## REQUIRED WORK
Which lines in the data contain the word "will"? Please copy each of them.
::: TASK INPUTS :::
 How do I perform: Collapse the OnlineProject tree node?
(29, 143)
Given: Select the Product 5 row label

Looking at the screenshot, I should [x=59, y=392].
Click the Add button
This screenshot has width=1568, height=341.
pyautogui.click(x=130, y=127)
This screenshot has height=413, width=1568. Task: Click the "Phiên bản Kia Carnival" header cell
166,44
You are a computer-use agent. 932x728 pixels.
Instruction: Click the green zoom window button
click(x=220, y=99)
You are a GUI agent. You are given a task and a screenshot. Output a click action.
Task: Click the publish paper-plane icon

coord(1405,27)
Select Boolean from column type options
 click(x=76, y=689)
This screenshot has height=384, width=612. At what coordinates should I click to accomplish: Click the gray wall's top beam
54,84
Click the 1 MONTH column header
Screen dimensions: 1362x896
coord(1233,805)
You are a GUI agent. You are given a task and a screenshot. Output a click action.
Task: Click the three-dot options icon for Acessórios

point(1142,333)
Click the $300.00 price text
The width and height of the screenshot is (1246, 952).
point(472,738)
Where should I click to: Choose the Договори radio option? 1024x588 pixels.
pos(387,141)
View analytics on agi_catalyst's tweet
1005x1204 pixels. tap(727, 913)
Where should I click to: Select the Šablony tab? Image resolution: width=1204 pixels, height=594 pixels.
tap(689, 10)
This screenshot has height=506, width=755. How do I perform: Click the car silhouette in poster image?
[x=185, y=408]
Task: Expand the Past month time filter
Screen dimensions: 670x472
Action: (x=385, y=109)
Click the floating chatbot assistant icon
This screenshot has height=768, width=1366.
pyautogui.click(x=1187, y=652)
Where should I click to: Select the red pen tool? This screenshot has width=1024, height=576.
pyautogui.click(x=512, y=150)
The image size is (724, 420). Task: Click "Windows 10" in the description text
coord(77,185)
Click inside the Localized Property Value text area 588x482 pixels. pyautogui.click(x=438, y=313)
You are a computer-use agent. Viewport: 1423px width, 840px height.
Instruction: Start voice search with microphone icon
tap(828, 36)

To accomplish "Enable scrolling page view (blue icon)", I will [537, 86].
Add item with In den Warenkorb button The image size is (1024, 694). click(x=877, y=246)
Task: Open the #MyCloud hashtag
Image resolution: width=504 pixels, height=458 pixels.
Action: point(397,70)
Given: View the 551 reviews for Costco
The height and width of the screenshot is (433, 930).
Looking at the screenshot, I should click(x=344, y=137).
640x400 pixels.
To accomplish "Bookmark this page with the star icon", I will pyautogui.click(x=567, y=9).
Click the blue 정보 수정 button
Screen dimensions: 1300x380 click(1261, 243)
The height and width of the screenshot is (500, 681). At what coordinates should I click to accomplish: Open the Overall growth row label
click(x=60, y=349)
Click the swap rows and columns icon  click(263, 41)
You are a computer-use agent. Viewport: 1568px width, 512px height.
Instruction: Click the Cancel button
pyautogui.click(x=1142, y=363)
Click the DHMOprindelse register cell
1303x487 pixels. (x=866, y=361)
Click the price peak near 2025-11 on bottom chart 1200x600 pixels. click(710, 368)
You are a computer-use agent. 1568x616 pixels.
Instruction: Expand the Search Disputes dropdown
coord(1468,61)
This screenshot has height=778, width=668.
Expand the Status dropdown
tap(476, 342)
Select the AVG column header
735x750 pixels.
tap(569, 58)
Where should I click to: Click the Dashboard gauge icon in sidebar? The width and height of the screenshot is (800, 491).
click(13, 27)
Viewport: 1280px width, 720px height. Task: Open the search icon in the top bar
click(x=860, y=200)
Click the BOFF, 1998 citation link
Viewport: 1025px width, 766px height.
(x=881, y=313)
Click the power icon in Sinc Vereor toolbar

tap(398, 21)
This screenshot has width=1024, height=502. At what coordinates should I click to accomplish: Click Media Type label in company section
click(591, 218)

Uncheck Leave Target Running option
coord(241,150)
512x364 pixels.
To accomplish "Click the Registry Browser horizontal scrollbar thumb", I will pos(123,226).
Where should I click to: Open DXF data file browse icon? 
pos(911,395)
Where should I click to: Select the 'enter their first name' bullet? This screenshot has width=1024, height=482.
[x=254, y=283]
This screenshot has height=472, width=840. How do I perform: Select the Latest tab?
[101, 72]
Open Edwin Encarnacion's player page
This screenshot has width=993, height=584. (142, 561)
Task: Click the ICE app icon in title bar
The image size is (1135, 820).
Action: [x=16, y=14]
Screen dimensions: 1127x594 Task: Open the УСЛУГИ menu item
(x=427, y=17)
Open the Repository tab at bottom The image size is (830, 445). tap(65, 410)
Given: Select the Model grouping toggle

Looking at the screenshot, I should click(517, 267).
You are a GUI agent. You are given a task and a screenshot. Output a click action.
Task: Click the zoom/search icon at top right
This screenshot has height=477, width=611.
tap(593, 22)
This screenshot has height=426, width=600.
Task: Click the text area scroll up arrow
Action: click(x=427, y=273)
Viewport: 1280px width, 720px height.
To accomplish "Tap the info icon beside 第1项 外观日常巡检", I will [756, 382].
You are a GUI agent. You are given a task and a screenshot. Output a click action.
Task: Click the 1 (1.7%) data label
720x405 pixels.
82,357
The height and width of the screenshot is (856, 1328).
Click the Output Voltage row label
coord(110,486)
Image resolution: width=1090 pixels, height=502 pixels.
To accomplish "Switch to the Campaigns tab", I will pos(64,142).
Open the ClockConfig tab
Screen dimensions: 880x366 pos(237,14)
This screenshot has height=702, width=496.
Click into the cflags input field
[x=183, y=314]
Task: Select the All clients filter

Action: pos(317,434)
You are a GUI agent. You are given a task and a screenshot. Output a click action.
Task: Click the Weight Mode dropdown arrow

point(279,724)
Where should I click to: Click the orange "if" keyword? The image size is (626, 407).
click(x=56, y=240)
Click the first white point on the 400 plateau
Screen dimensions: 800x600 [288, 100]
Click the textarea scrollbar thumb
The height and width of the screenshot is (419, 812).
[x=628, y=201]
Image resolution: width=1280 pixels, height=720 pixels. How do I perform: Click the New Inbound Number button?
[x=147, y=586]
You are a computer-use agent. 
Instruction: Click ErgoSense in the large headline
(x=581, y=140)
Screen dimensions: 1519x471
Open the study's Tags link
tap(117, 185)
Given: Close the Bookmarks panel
:::
## SOLUTION
To accomplish "Enable scrolling page view (blue icon)", I will [537, 86].
To accomplish "Bookmark this page with the star icon", I will pyautogui.click(x=567, y=9).
To accomplish "Click the Registry Browser horizontal scrollbar thumb", I will pos(123,226).
To accomplish "Tap the info icon beside 第1项 外观日常巡检", I will [756, 382].
To accomplish "Switch to the Campaigns tab", I will pos(64,142).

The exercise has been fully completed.